It was an immediate feeling of vulnerability.
Every one of my senses was heightened.
I was trying to gather as much data as possible about that back alley while still focusing on the man I was approaching.
He had his hands on a woman and He was shouting at her.
He was angry.
He was bigger than me and he was already making it clear that he had no problem getting aggressive.
When he saw me standing there the expletives started to fly. Having a police officer show up was probably the last thing he wanted in that moment, but there I was. I was unsure about how to handle it, but in my mind my primary objective at that point was to make sure that woman got out of immediate danger. I told him to let go of the woman and step back. I don’t know how many times I repeated it, but it seemed like I kept saying it over and over. I wasn’t sure what he was going to do. I felt ready for the worst, but I knew my job was to try to prevent that. Just then, in a split second, he was running. As I realized he was running away I also realized my gun was already out and pointing right at him while I was shouting at him to stop. I probably would have chased him if I could, but I was left standing there with the woman.

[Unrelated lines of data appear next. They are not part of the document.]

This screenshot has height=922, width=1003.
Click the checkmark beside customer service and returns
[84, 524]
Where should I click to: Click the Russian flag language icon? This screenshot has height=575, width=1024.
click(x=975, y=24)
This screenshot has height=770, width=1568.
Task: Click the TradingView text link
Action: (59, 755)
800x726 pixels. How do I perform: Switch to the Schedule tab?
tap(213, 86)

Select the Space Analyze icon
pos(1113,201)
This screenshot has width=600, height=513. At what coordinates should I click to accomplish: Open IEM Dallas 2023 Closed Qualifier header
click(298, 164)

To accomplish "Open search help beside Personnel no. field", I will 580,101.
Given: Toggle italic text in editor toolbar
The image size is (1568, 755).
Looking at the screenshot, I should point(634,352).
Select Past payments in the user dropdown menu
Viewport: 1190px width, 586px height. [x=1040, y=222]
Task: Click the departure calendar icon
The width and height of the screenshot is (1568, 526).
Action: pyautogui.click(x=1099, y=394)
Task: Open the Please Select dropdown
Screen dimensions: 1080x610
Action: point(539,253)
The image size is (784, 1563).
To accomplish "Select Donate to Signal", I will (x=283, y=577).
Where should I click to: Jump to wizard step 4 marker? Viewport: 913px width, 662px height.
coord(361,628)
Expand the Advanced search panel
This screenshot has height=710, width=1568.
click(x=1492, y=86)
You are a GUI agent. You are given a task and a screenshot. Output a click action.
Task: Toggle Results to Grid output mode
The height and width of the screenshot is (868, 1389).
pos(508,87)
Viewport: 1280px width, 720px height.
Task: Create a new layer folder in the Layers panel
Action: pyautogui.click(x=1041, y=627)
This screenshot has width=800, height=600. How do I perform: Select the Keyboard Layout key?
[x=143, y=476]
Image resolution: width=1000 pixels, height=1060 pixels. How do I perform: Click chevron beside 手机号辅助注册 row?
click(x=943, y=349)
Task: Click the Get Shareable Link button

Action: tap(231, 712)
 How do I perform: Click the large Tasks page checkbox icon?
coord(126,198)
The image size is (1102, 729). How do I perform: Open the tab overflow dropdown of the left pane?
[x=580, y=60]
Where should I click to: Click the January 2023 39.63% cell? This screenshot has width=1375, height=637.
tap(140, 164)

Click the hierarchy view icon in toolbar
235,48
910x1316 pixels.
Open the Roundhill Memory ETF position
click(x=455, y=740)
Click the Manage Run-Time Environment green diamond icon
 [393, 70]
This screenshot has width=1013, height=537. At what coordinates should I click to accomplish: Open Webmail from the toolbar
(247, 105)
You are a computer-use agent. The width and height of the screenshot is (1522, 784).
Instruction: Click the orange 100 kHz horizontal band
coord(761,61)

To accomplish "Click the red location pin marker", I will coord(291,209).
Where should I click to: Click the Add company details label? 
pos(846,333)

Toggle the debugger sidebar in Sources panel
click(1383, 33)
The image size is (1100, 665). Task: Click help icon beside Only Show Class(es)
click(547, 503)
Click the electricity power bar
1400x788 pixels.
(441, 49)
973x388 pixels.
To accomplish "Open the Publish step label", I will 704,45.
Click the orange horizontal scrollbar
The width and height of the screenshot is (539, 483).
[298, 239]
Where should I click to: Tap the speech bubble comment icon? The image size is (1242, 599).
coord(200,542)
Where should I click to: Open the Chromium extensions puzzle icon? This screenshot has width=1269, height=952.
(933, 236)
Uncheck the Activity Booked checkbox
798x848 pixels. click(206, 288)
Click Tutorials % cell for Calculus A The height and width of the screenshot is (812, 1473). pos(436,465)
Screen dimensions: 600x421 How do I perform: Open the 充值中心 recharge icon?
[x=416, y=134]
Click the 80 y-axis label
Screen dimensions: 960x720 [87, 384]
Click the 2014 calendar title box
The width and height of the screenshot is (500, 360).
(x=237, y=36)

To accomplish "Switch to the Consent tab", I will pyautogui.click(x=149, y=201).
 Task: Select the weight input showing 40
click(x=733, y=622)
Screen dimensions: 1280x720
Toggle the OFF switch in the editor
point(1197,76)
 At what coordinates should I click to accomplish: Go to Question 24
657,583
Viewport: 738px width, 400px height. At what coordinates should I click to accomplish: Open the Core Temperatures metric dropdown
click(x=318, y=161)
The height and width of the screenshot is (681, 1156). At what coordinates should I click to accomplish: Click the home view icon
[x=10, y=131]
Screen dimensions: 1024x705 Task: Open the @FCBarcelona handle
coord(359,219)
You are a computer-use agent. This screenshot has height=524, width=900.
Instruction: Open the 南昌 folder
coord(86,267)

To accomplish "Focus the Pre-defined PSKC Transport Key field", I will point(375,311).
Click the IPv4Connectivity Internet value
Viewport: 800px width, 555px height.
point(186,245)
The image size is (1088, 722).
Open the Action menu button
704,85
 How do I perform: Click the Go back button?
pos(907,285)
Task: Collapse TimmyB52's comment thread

As I looked back at her, I was expecting to get some version of a “thank you”. Instead I snap back into defensive mode when I see her clutching a needle that she has it pointed right at me. She’s starting to take some steps toward me as she’s screaming at me to back off. I never expected the woman to be more of a threat to me than that thug I just scared off, but her erratic behavior made me question what might happen next. Realizing this wasn’t over and that I couldn’t let my guard down, I looked over my shoulders to make sure that guy hadn’t circled back around behind me. With no one else in sight I focused my attention back on the woman and I could see she was just scared. I had to really get control over my emotions and and make sure I was in control of the situation. I needed to calm her down like I had calmed myself down. So I lowered my weapon and reassured her I was there to help her. After repeating that over and over, she began to back off, let go of the needle, and collapse to her knees.
It was over.
The screens went dark and the room lights came up.
The training exercise was complete.
There is no chance that the Use of Force simulator even partly compares to the intensity that an officer feels when they are out in the field making life and death decisions, but my elevated heart rate, heightened senses and micro-analyzing of my decisions were evidence that this was at least a good start.
I spent last Saturday at the Howard County Police training center attending their “Working Together” initiative. They invited me and some other people in our area out as they are looking to build bridges to the youth community here in our very diverse county. We spent the day hearing about the ongoing and new initiatives that they’re doing to work through the tension that young people, especially those of color, and the police are currently facing. We heard from their senior leaders about the department’s commitment to doing everything it takes to elevate their community policing efforts.
As I was sitting in the training center I looked up at one of the emblems prominently displayed on the wall. It was a crest with three words below: Protect, Serve, Educate. Now I’m familiar with the “protect and serve” aspects of the police mantra, but I hadn’t really considered their role in educating the public also. I can’t speak for every police department around the country, but at the very least, my experience that day made it clear that my local police department was not avoiding the issues that my students are most nervous about. I saw that day that they have been, and continue to, put resources toward connecting with those they serve and letting that be the foundation for educating, and being educated, around issues that are most critical to their policing efforts.
Education is tricky through conflict, because when trust has been broken, all sides feel like it is the sole responsibility of the other to know and understand.
Those people that are going to be most influential in times like these will display a commitment to two things. They will educate those around them about their personal experience and they will learn and seek out a new understanding of the experience of the people on the other side. Whether it is an African American woman having to once again help a white man understand the ever looming label of “angry black woman” or if it is a police officer sitting across a table from an overlooked young man asking questions and seeking to gain a new perspective, there is a mutual position of learning and teaching across the deepest divides that will help people see the world through each other’s eyes.
Lead by learning. Teach by trusting.
You might encounter two feelings as you walk through conflict. You might feel like the other side should just know certain things by now and you shouldn’t have to educate them again on elementary level things. Or you might feel like you are shocked once again by the actions of the other side and your judgments of them grow stronger and stronger and you can’t understand why they think or act the way they do. Remember this: learning is constant. We will never fully understand, so we keep asking questions. They will never fully understand, so we keep sharing our experience.
Understanding is the first step toward influencing. As we mutually seek these moments of understanding we will build allies in areas we so desperately want to influence. So we seek understanding… together.